A New Favorite Herb: Lemon Balm

A New Favorite Herb: Lemon Balm

If you haven’t yet discovered lemon balm, let me introduce you to your new favorite herb. There are so many wonderful uses for lemon balm! Lemon balm is a powerful herb that can combat viruses in the body and powerfully reduce anxiety. Use lemon balm in the garden, for cleaning, and as a tasty addition to numerous recipes.

Lemon Balm Benefits

Heart palpitations, nervous tension, insomnia, and hyperactivity are all classic indications for lemon balm and these combined describe what some people experience when their thyroid becomes overactive, such as in Grave’s disease. In fact, lemon balm, bugleweed (Lycopus spp.) and motherwort (Leonorus cardiacus) is a classic western formula for a hyperactive thyroid. 

Lemon balm is a member of the mint family and, like other mints, it has complicated energetics. Thermally it has been classified as both warming and cooling. This is explained partly by understanding different perspectives within the major living herbal traditions today. 

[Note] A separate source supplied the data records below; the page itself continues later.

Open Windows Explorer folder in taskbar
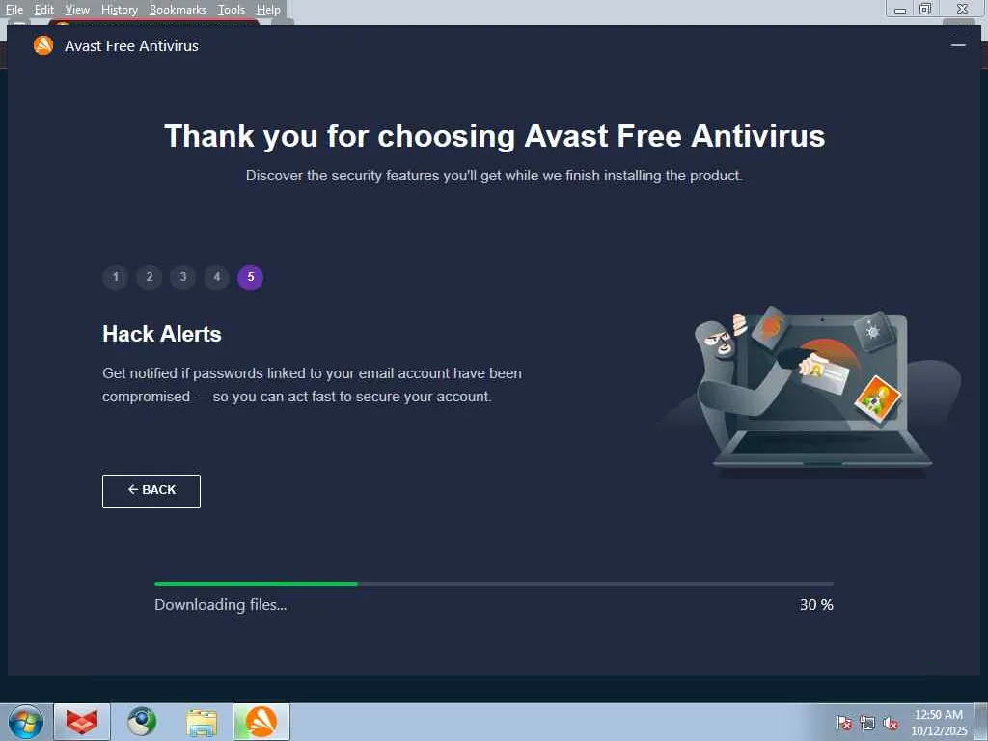988x741 pixels. point(202,722)
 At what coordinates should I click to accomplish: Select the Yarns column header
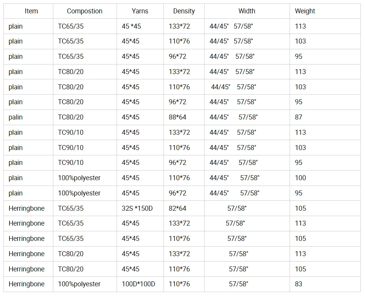[x=140, y=11]
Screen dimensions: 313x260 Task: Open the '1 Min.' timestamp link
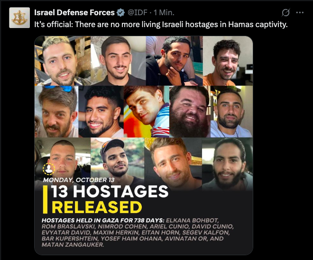(164, 13)

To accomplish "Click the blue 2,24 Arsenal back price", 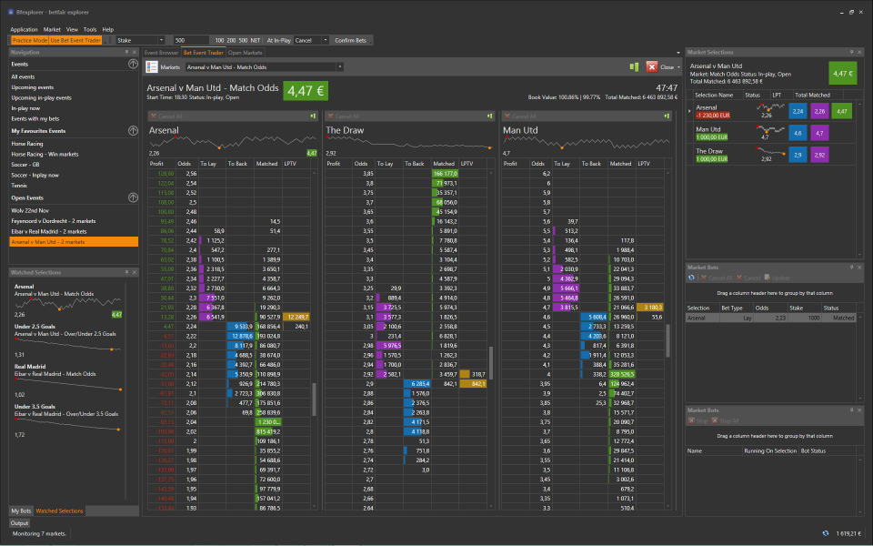I will (798, 110).
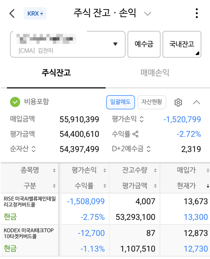Open the three-dot more options menu
This screenshot has width=210, height=259.
point(197,13)
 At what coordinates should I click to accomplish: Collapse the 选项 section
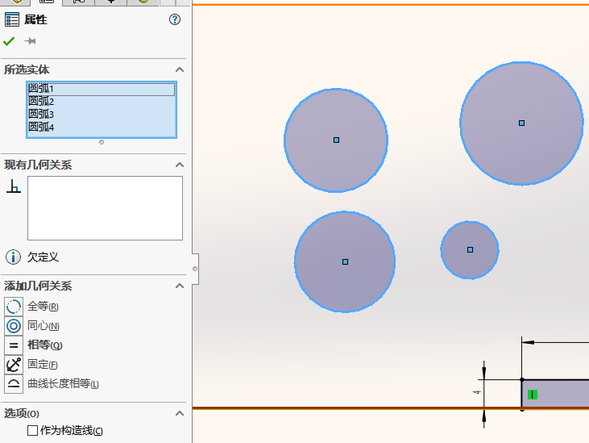coord(180,413)
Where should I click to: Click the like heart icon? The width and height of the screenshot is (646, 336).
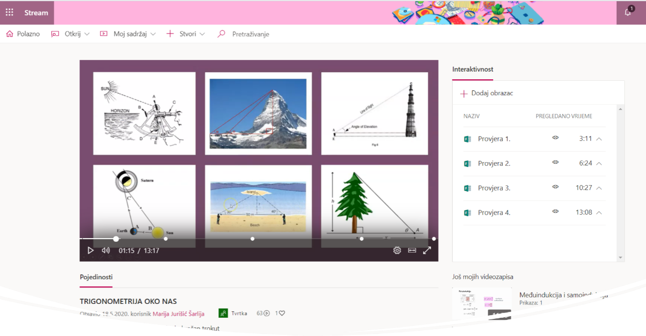click(x=282, y=313)
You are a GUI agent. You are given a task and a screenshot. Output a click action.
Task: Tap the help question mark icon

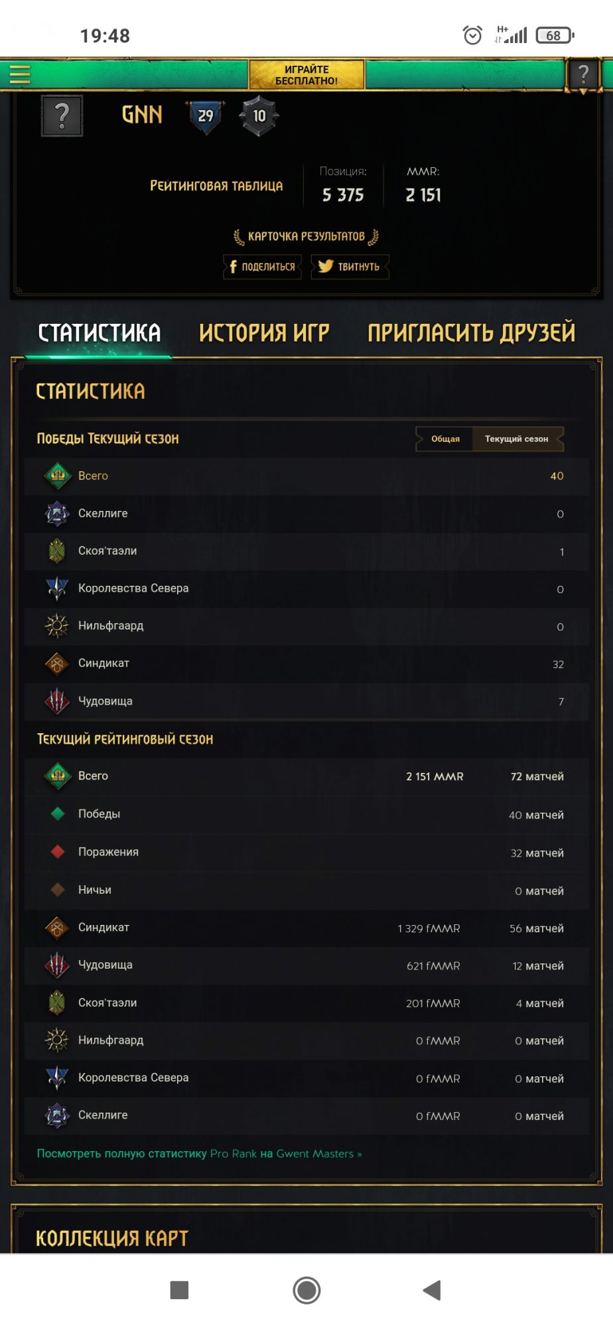pyautogui.click(x=583, y=74)
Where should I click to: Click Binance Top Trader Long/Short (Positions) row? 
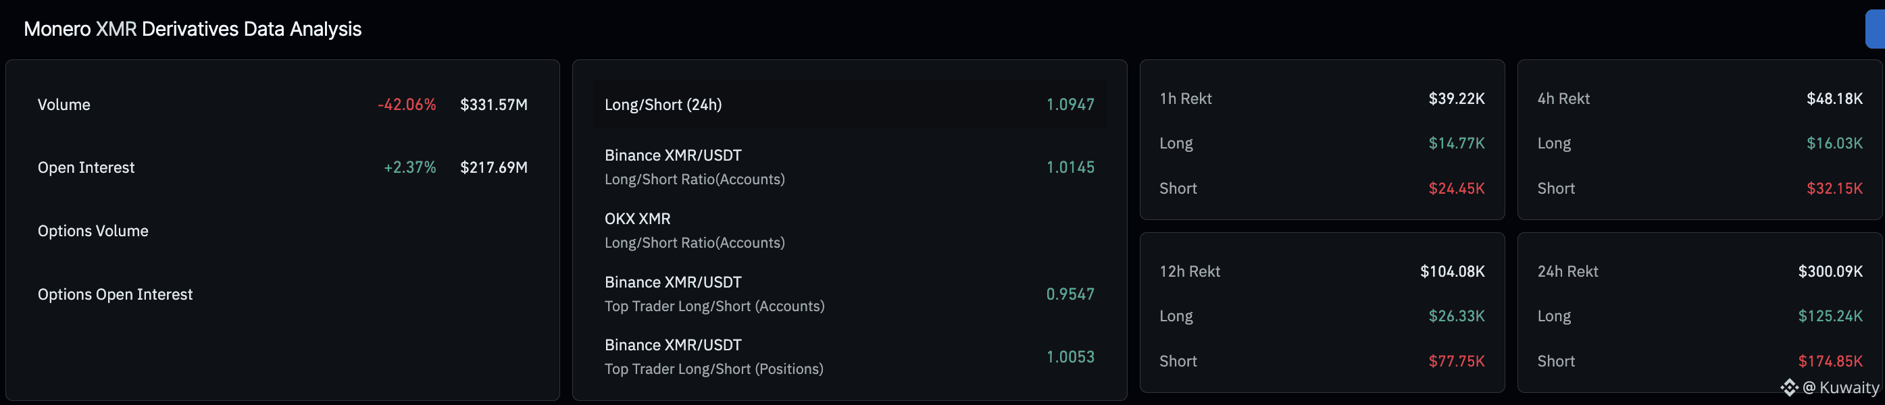tap(849, 357)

Lemon balm has a sour taste. In Ayurveda sour is classified as hot and wet while in Traditional Chinese Medicine sour is thought to be cooling and moistening. In western herbalism sour is generally thought to be cooling. 

Matthew Wood explains: 

“Lemon balm has a sour taste, as its name indicates – it is one of the few sour mints. Like most sour plants, it is cooling and sedative. It combines this property with the typical nerve-calming powers of the mint family to make a strong, but safe and simple sedative. These powers are much more marked when the plant is tinctured fresh. A tincture of fresh melissa should be on the shelf in every household as a general sedative.”

Lemon Balm been used as a mild emmenagogue to promote late menstruation as well as relieve menstrual cramping

How to Identify The Lemon Balm Plant

As mentioned, lemon balm is in the mint family and has many attributes or identifying features common to this family.
It has square stems and leaves are in an opposite branching pattern.
Lemon balm flowers are white and have the classic “lipped” look of the mint family. It typically flowers from June to September.
This is a perennial plant that is easy to grow. Watch out! It will spread readily in your garden.
If you crush a leaf in your fingers you’ll be introduced to the wonderful lemon scent of lemon balm. In the past it was considered a “strewing herb,” which is an herb hung in the rafters or strewed on the ground to emanate a pleasant scent.